而高氏面对赵官家的优容,表现的也极为妥当,直接应许了茶叶-铜料的专项贸易……但他们也提出来,这种贸易大理是很吃亏的,所以希望以五年为期,以后公平交易。

对此赵官家倒是一口应允。

其实,不仅仅是大理,南越那边也很顺利……后者现在正处于主少国疑的阶段,而且国势日渐衰落,来使在被赵官家稍微威吓了两句,便也同意了恢复所谓的‘尺布斗米’传统交易。

换言之,就是布匹与大米的直接贸易,中标的广州海商将会往来南北,把南越的大米直接送到密州胶西(胶州湾),然后抵达御营右军、前军、海军的后备仓储。

只能说,凡事看你能不能拉的下脸,而一旦拉下脸,总是有路子的……连封闭的日本和与女真关系密切的高丽赵官家都能拿捏得住,这两家就更不用说了。

转回面前,原本仁保忠已经准备撤下,但赵玖想了一想,却又再度出言:“杨氏、罗氏这两家土司据说一直很忠心,又是几百年的割据大族,却又从不交税,那能不能向他们借点钱呢?”

“官家。”

仁保忠精神一振,即刻停住脚步,拱手以对。“臣以为此举不妥……杨氏、罗氏虽说都是汉臣,杨氏更是本朝杨家将门入嗣,但毕竟是军政独立的土司,与昔日西夏李逆一家在夏州并无区分……这种人,之所以温顺忠心,只是朝廷没有威胁到他罢了。而一旦向他有所索求,固然有可能直接忠心应诺,但也有可能为此轻视朝廷,起了逆反之心。”

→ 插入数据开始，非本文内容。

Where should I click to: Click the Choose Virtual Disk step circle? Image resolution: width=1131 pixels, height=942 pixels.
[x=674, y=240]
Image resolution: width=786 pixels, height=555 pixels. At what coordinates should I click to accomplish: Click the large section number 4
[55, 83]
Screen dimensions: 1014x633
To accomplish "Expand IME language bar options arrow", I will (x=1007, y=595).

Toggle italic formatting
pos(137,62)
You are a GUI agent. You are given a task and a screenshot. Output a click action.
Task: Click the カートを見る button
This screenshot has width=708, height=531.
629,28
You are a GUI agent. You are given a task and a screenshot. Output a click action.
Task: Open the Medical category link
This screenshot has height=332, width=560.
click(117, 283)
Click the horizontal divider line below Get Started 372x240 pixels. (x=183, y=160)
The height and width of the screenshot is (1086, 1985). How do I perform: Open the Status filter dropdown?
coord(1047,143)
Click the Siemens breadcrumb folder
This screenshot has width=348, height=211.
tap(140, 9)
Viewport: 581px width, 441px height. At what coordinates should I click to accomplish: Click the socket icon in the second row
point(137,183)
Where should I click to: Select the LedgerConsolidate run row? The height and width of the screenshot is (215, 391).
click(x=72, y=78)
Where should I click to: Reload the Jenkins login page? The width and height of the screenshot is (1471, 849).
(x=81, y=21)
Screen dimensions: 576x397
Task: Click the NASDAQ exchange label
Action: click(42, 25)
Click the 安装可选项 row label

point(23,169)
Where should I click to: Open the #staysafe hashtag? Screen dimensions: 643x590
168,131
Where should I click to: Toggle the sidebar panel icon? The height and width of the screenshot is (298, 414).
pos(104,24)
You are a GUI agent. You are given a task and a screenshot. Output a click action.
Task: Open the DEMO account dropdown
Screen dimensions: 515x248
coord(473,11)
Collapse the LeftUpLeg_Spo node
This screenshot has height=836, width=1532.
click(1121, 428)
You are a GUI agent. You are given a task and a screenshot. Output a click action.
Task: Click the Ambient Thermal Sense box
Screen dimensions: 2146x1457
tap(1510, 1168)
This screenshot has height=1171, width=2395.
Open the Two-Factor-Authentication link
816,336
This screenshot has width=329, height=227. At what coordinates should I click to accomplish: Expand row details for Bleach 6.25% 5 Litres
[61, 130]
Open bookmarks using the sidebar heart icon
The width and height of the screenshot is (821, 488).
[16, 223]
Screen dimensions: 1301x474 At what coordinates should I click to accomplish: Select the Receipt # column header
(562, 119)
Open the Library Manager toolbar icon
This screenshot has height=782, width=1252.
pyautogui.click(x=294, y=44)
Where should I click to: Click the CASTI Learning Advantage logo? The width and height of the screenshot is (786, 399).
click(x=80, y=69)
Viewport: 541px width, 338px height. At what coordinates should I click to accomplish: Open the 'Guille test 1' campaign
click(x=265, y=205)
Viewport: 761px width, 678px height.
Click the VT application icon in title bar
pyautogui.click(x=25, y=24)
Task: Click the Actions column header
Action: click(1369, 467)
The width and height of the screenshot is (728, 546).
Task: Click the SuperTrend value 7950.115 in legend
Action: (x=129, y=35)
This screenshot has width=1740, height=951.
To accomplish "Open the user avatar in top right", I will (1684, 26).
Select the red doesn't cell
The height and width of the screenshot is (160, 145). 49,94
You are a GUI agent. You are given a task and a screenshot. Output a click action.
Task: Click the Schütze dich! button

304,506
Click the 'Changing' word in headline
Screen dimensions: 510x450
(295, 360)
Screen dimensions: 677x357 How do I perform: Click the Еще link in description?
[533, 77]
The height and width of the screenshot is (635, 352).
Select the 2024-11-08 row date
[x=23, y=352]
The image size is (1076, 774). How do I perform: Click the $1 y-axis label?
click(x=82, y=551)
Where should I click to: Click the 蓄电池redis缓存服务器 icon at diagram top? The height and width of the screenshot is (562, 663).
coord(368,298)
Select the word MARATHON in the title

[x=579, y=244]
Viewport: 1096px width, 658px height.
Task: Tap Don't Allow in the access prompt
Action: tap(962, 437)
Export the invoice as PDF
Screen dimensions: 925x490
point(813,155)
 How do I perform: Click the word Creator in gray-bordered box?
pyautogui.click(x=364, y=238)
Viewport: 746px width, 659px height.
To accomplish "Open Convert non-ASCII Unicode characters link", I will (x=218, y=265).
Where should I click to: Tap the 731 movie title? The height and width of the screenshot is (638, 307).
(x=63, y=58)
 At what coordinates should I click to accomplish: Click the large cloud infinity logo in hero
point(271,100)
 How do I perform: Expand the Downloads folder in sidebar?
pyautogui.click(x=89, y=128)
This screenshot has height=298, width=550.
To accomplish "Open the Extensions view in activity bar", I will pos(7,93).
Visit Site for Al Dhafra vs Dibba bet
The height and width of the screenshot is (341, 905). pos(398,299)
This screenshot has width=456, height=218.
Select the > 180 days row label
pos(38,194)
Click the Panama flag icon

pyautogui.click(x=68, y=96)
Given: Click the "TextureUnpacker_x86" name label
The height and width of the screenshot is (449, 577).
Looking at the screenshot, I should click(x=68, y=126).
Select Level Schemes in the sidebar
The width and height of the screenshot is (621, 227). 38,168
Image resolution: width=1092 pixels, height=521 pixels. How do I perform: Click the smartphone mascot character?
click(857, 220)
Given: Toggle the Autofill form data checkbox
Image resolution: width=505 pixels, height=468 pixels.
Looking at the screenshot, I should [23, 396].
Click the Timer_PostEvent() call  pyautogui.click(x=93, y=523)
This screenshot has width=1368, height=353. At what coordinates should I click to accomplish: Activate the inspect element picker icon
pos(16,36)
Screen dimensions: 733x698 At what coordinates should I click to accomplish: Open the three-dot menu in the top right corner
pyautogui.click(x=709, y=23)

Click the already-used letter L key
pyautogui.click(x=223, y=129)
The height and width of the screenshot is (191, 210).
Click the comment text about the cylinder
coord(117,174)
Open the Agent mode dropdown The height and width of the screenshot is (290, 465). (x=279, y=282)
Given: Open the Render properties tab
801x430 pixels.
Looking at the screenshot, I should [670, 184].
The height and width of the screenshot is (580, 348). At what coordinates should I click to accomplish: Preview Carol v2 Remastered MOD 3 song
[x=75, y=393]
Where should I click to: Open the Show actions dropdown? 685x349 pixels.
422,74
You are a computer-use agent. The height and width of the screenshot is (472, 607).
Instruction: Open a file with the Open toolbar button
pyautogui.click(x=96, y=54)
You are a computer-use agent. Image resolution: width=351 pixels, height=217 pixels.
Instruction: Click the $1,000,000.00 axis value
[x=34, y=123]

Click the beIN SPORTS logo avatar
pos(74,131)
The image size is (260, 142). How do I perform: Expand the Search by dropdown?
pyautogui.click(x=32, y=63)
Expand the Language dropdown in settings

赵玖想了一想,直接点头,却又看向了杨沂中:“正甫多与你这个本家联络联络……”

杨沂中只能拱手称是,然后复又退后数步……这让很多人一时不解,因为接下来正是杨沂中的汇报时间,或者说赵官家本就是让他说话的意思,只是因为想起播州杨氏跟杨沂中理论上同宗的关系,这才随口说了一句。

但很快,所有人的疑惑就更重了——杨沂中后退数步,从自己身后一名班直那里取来一个匣子,当众打开,却居然从中取出了一份邸报,标准的版印邸报,然后小心呈送给了赵官家。